- Born: India
- Occupations: San Diego, California-based FBI informant from 1994 to 2003
- Known for: Befriending 2 terrorists who commandeered planes in 9/11 attacks

= Abdussattar Shaikh =

FBI informant

Abdussattar Shaikh (ar عبد الستار شيخ) was an asset of the FBI’s San Diego Field Office from May 14, 1994, to July 2003. He was called "The FBI's Best Chance to Uncover September 11th Before it Happened" by the Joint Inquiry into Intelligence Community Activities before and after the Terrorist Attacks of September 11, 2001.

==Role in 9/11==
In 2000, two of the hijackers in the September 11 attacks, Nawaf al-Hazmi and Khalid al-Mihdhar, rented a room in Shaikh's home in Lemon Grove, California. However, Shaikh did not provide his FBI contact Steven Butler with any information about the two; Butler claims that the names Nawaf and Khalid were only mentioned in casual conversation as two students who were boarders in his house. Butler later asked Shaikh for their surnames, but was not given them. He was not told they were pursuing flight training. He was told that the students were non-political and had done nothing to arouse suspicion. The CIA did not provide the terrorists' names to the FBI, which could have prevented 9-11.

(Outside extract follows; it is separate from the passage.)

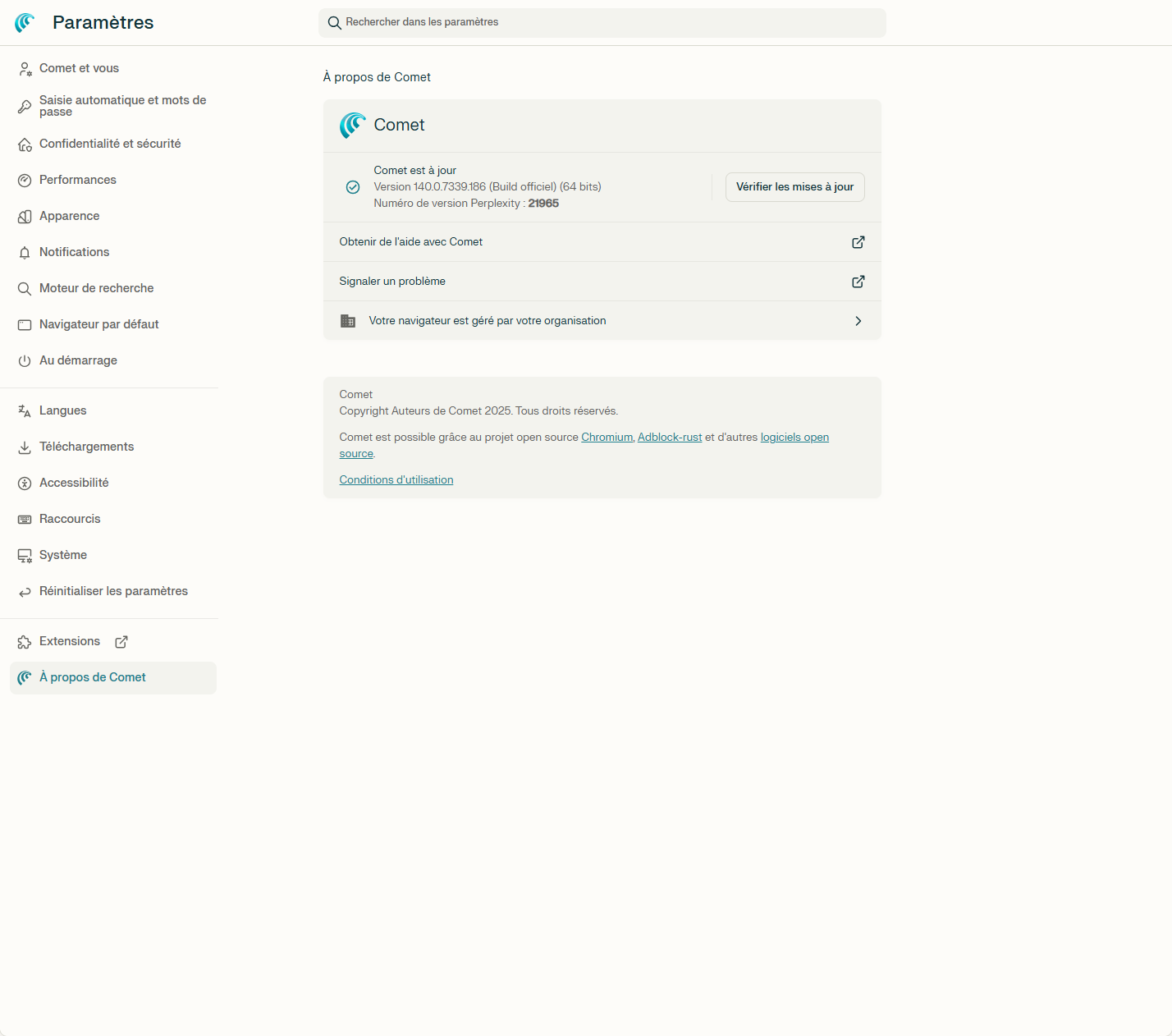The width and height of the screenshot is (1172, 1036).
Task: Click the update status checkmark icon
Action: coord(353,187)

"They were nice, but not what you call extroverted people" Shaikh told The San Diego Union-Tribune after the attacks. Still, he told reporters he bonded with Alhazmi, helping him open a bank account and place a personal ad on the World Wide Web. "He told me that he wanted to marry a Mexican girl," Shaikh told the Los Angeles Times. "The problem was that he didn't know any Spanish. So I taught him a few Spanish phrases."

Shaikh was described as an educator at academies for teaching English to foreigners before he retired, and Vice President for International Projects at American Commonwealth University (ACU).

==Citizens Review Board on Police Practices==
Shaikh sat on San Diego's Citizens Review Board on Police Practices (CRBPP) during the time frame of his cooperation with the FBI. Ethical questions arose about his qualifications, as active police informants are precluded from employment on police oversight committees. Shaikh was later removed from the board.